# Training for my first Double Century



## iherald (Oct 13, 2005)

I'll be riding Hair Shirt, a 322km ride at the end of June next year. I've done 220km rides, but never one this long.

Since I live in Canada and I'm pretty close to going on the trainer for the winter, I'm wondering what type of training I should be doing. I've seen training plans for a century but not for a double century. 

Any thoughts?


----------



## 200miler (May 7, 2008)

iherald said:


> I'll be riding Hair Shirt, a 322km ride at the end of June next year. I've done 220km rides, but never one this long.
> 
> Since I live in Canada and I'm pretty close to going on the trainer for the winter, I'm wondering what type of training I should be doing. I've seen training plans for a century but not for a double century.
> 
> Any thoughts?


I have an olde Excel file with some DC training advice and a training grid from when I started doing them back in the mid-90's. If you PM me your e-mail addy, I'd be glad to send you the file.

YMMV
-dg


----------



## cyclesport45 (Dec 10, 2007)

Ride lots and lots and lots?


----------



## colinmcnamara (Dec 5, 2009)

Here is my experience - 

I went from barely finishing an easy century in 2009 (after not riding for 13 years) to finishing the California Triple Crown (3x double centuries) as well as a Super Rando series (200,300,400 and 600 kilometer self supported rides) 

I used a combination of Friel's training bible and Coach Hughes's long distance cycling. At first I interpreted Hughes's training plans as only targeting endurance. I built my miles in 4 week cycles until my longest ride prior to my first double was 151 miles with 11k feet of climbing. The biggest question in my mind was would I be able to complete the distance and the climbing. If you look at my training log I put in loads of endurance and tempo work, but never really touched the anaerobic side of things.


Following Hughes training plans got me to the point of finishing my first double (Davis Double). Cracking open Friel's training bible and training specific energy systems using Friel's methodologies allowed me to finish the death ride, climb to kaiser, and well as Eastern Sierra Double and Mt Tam Double (Mt tam is one of the harder doubles on the california schedule). Friel's methodologies also got me a 6th out of 40 on the 600k (373 miles) this september.
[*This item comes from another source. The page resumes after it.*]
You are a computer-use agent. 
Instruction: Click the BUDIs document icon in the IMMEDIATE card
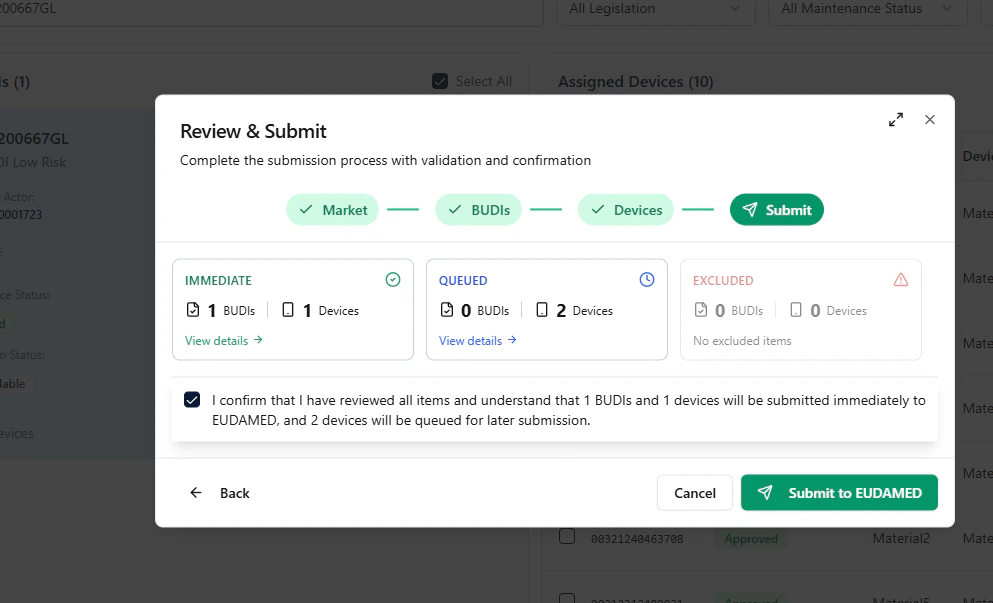191,310
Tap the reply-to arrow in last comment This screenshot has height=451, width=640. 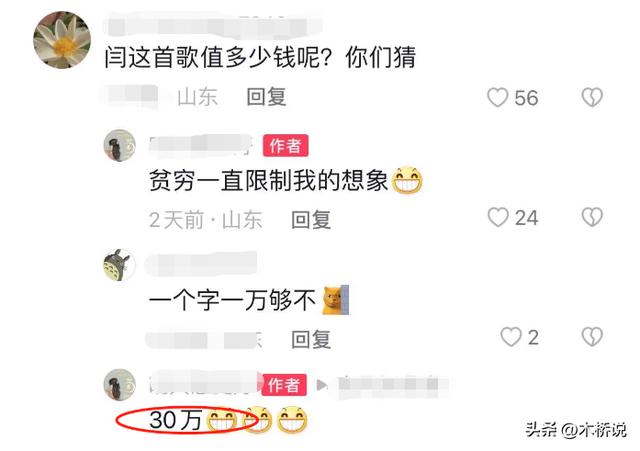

One thing to note, Hughes understands how to win at distance. Friel explains the building blocks of how to build your body and its systems in a way to win shorter distances. If you take what Hughes tells you to do and rely on Friel on how to do it you should have great success with a few caveats.

#1 Friel has you doing distances in base equal to or longer then your "A" race. If your goal is to finish a double first (not win it first) then you only need to get up to 140 miles or so on your longest ride before you bust out a double. 

#2 in my opinion Hughes throws way to many miles at the problem in his books. The large amount of miles encourage junk miles. I lean towards Friel's focus on doing the minimal amount of training to bring on a training adaptation vs throwing miles at the wall.


----------



## iherald (Oct 13, 2005)

I have Friel's bible, but I can't seem to find anything written by Coach Hughes other than his website. What's the name of his book?


----------



## rcnute (Dec 21, 2004)

iherald said:


> I have Friel's bible, but I can't seem to find anything written by Coach Hughes other than his website. What's the name of his book?


http://www.roadbikerider.com/johnhughes.htm


----------



## colinmcnamara (Dec 5, 2009)

@iherald - Coach Hughes also has a few articles here - http://www.ultracycling.com/training/prep_for_double_centuries.html
He training methods are also referenced in long distance bicycling - http://www.amazon.com/Complete-Book...92/ref=sr_1_13?ie=UTF8&qid=1291017099&sr=8-13

@cyclesport45 I actually disagree with the sole proposition of just riding lots. I had a fellow start double century training with me last year. His view however his was "the speed will come" He basically just rode in the endurance zone for miles and miles on end. He ended up quitting his quest for the triple crown.

I say build your endurance to a reasonable point. figure out your contact points (bike fit, saddle, etc. Figure out your nutrition and hydration, then layer on speed work and intervals so you can have a 11-14 hour day in the saddle vs an 18hr or a dreaded DNF.


----------



## orthobiker (Oct 12, 2007)

*Fueling for doubles*

The thing that helped the most in the doubles was finding the proper fueling. What worked best was Sustained energy with a scoop of Gu2O or other electrolyte drink in a flavor you like. In the other bottle I used a diluted electrolyte drink. In the 2nd 100mi the second bottle was just ice water as heat becomes a factor.

On the last climb of the Eastern Sierra Double I was definitely hyperthermic. Luckily they had a car with ice water just when I doubted my sanity. Pouring some over my head got me over the top and ready for the fantastic descent.

God luck!


----------